"O diretor"

Translation:The headmaster

March 16, 2014

20 Comments


https://www.duolingo.com/profile/molypanchita

in Spanish "el director" is principal...we don't say headmaster in the US (at least where I live) but it could mean principal too right?

March 16, 2014

https://www.duolingo.com/profile/pnehls

definitely, or director.

March 16, 2014

https://www.duolingo.com/profile/molypanchita

thanks

March 16, 2014

https://www.duolingo.com/profile/SergioFili3

Yes in portuguese it means also principal.

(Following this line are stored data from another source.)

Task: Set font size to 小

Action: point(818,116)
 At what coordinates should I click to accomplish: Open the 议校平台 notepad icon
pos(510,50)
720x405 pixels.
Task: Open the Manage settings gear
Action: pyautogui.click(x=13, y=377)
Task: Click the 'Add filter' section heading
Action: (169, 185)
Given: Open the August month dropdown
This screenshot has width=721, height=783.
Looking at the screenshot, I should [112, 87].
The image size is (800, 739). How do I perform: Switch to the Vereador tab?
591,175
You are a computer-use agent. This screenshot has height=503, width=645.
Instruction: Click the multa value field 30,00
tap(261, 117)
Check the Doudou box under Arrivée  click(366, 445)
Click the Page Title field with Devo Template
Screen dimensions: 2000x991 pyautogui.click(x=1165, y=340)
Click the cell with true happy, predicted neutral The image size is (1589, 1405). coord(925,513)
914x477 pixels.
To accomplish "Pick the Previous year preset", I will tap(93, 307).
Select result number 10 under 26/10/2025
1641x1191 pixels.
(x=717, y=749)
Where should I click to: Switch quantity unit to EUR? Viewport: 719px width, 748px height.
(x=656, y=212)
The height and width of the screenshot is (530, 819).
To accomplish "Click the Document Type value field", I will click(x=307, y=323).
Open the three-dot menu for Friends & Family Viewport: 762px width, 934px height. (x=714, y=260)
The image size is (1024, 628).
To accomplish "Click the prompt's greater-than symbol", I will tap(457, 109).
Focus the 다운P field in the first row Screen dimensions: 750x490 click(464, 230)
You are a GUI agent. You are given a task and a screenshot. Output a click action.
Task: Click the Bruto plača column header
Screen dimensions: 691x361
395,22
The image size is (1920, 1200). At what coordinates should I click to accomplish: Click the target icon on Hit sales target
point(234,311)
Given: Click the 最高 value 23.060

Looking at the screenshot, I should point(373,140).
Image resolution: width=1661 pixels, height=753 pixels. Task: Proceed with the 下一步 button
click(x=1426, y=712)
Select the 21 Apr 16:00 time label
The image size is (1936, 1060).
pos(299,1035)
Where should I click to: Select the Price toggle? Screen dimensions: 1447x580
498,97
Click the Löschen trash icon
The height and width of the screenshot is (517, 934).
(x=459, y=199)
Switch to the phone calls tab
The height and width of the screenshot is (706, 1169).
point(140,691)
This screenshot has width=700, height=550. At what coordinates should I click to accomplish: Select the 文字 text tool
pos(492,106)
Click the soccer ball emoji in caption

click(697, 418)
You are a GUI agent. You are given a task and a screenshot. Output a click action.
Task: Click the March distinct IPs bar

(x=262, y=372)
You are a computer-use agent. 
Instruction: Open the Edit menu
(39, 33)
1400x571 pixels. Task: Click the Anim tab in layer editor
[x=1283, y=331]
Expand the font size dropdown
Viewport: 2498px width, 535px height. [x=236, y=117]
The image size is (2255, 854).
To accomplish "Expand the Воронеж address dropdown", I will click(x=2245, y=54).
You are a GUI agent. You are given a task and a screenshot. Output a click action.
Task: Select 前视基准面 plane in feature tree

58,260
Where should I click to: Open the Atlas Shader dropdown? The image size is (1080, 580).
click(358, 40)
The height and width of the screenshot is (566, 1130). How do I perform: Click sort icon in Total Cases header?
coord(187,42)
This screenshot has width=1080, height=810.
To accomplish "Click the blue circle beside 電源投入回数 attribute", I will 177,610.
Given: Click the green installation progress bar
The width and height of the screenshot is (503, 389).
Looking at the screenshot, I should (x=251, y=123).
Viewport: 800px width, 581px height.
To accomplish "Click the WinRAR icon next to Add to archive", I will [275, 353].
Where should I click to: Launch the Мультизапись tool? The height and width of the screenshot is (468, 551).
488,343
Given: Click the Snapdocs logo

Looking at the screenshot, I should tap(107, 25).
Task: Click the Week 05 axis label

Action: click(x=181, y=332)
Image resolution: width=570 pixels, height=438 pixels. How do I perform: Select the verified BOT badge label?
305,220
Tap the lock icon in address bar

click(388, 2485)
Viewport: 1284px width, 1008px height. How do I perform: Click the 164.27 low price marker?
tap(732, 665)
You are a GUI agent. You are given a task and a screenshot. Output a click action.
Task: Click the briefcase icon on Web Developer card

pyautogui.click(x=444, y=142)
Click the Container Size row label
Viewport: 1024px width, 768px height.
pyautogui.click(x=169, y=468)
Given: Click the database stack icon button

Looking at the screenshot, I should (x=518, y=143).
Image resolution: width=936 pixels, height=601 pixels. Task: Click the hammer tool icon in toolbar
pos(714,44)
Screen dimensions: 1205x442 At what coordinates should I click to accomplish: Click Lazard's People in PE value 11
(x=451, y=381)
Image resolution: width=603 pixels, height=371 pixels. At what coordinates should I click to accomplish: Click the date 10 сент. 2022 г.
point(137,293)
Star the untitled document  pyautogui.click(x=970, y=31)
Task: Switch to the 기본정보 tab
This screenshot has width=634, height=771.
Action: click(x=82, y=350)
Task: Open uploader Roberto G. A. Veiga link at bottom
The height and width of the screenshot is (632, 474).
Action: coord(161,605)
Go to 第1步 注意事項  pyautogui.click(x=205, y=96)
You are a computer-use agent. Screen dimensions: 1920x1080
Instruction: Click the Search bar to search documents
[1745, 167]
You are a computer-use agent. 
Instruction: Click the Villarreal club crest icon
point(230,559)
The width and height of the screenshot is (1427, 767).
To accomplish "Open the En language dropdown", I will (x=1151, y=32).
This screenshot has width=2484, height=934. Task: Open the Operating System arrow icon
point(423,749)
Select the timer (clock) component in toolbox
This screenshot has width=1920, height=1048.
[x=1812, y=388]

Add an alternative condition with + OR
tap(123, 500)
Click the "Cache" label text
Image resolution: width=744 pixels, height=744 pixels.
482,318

I used the later but I lost a live :(

October 22, 2014

https://www.duolingo.com/profile/bentupper

Duolingo, please add PRINCIPAL as an acceptable translation.

December 15, 2014

https://www.duolingo.com/profile/LambTaylor

can you say manager?

June 13, 2015

https://www.duolingo.com/profile/GlennaSol

I think 'gerente' is a better translation for 'manager'

September 26, 2015

https://www.duolingo.com/profile/Davu

Well, this dictionary suggests "diretor" as a possible translation of "manager": http://dictionary.reverso.net/english-portuguese/manager

June 13, 2015

https://www.duolingo.com/profile/OsoGegenHest

I put "manager" and was marked wrong.

September 14, 2015

https://www.duolingo.com/profile/LambTaylor

thanks

June 23, 2015

https://www.duolingo.com/profile/paulconsul

In my dictionary (published in 1964), the Portuguese word is spelled DIRECTOR. When did the spelling change? It seems like some words keep the "c" in translation and others do not, kind of randomly.

May 17, 2014

https://www.duolingo.com/profile/DanielTietz

Around 1995... look this: http://orto.blogs.sapo.pt/4929.html

September 18, 2014

https://www.duolingo.com/profile/SergioFili3

I think most people from Brasil whrite whitout the c, but people from other countries like Portugal, Angola and Mozambique use direCtor.

October 22, 2014

https://www.duolingo.com/profile/Davu

Looking up the word "director" in a Portuguese dictionary:

http://www.infopedia.pt/dicionarios/lingua-portuguesa/director

Gives the warning: a nova grafia é diretor.

October 22, 2014

https://www.duolingo.com/profile/Scutigera

My understanding is that if the "c" is still pronounced then it stayed in which led to the "c" still being in some words in Portugal but not in Brazil. Diretor however is not one of them.

http://blog.oxforddictionaries.com/2015/09/difference-european-brazilian-portuguese/

The recent spelling reform has eliminated differences that were not essential. In Portugal people used to spell acto and in Brazil ato for ‘act’, but in neither variety the c was actually pronounced, so it was determined that the new spelling would be ato on both sides of the Atlantic. In Brazil people still used an accent in words like idéia (idea), but not in Portugal. As the two are pronounced the same way, the accent was removed and the new spelling admits only ideia. For words which are pronounced differently, however, the spelling differences remain. Thus ‘fact’ is spelled facto in Portugal where the c is pronounced and fato in Brazil, where it isn’t.

July 18, 2017

https://www.duolingo.com/profile/UDcS

Please, look for

Acordo Ortográfico da Língua Portuguesa (1990)

April 23, 2015

https://www.duolingo.com/profile/Enoch_is_edrees

By director, can it be a Financial Director or HR Director? Or is it exclusively limited to education?

March 7, 2015

https://www.duolingo.com/profile/tu.8zPhLD72zzoZN

Yes, it can. It is not limited to education. http://dictionary.reverso.net/portuguese-english/diretor

March 15, 2015

https://www.duolingo.com/profile/Sour-Tree

I apologize if this question has been asked, but it just occurred to me. Can I say 'a direta' when referring to a female headmaster? And could I do the same to other types of occupations? Thanks!

November 29, 2016

https://www.duolingo.com/profile/Paulenrique

Yes. In this case, it'd be "a diretora". But it depends on the occupation. Sometimes you just change the article, other times you add the word "feminina".